Data volume over time: In contrast to Check 1, this check assessed missing data, rather than missing patient admissions. Temporal patterns of missingness as well as variations in trends were carefully inspected.

Admission-specific data volume over time: Check 3 examined the total volume of data per patient admission to eliminate variations in data volume that may be driven by variations in the number of patient admissions.

Distribution of data in relation to admission and discharge times: This check examined whether date and time information collected from patient admissions and discharges were plausible and ensured that data was not missing from a specific portion of a patient’s hospitalization (e.g. emergency department stay).

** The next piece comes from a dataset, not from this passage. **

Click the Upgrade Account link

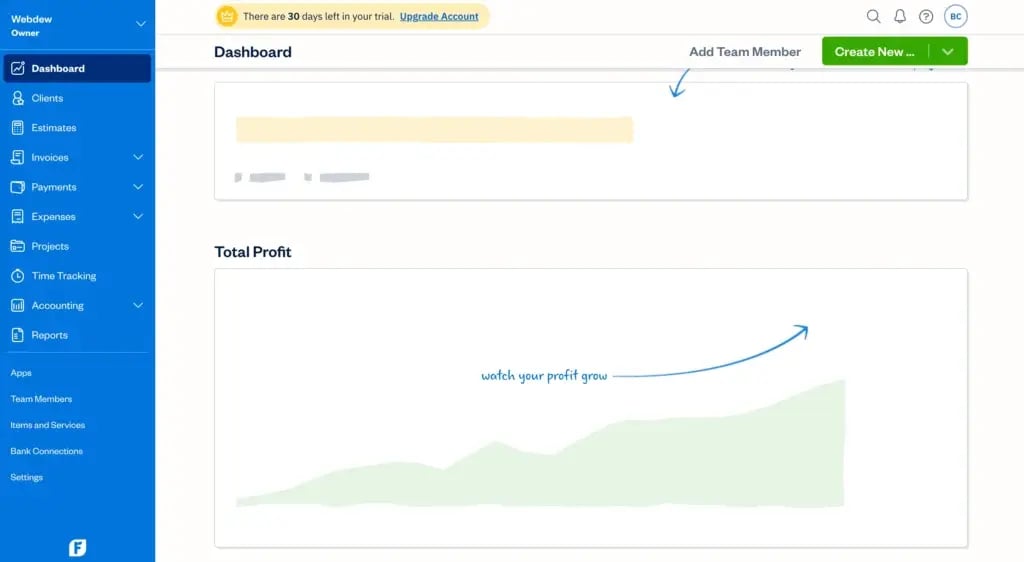point(439,16)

Overall variable presence over time: The missingness of every variable from each data table was examined. This allowed the team to identify temporal patterns and clustering in variable missingness.

Specific variable presence over time: The quality of data categorization and standardization for a specific variable was assessed through visual inspection. This check allowed for identification of problems with variable mapping and standardization.

Plausibility check: Each variable was inspected to ensure it contained plausible values.

When complications were identified, data was iteratively re-extracted from hospitals to correct problems.

The GEMINI dataset was then compared to the gold star – manually abstracted data from patients’ individual hospital record. Comparison between the GEMINI dataset and 7,844 patients’ hospital electronic records show the GEMINI dataset achieved high specificity (99%-100%), high sensitivity (95%-100%) and high overall accuracy (98%-100%), suggesting that although manual data validation is labour-intensive, it may be necessary to validate individual hospital electronic records for each patient admission.

As such, the GEMINI experience demonstrates that computational data quality assessment and manual data validation are complementary and combining both should be the ideal method to assess the quality of large clinical databases.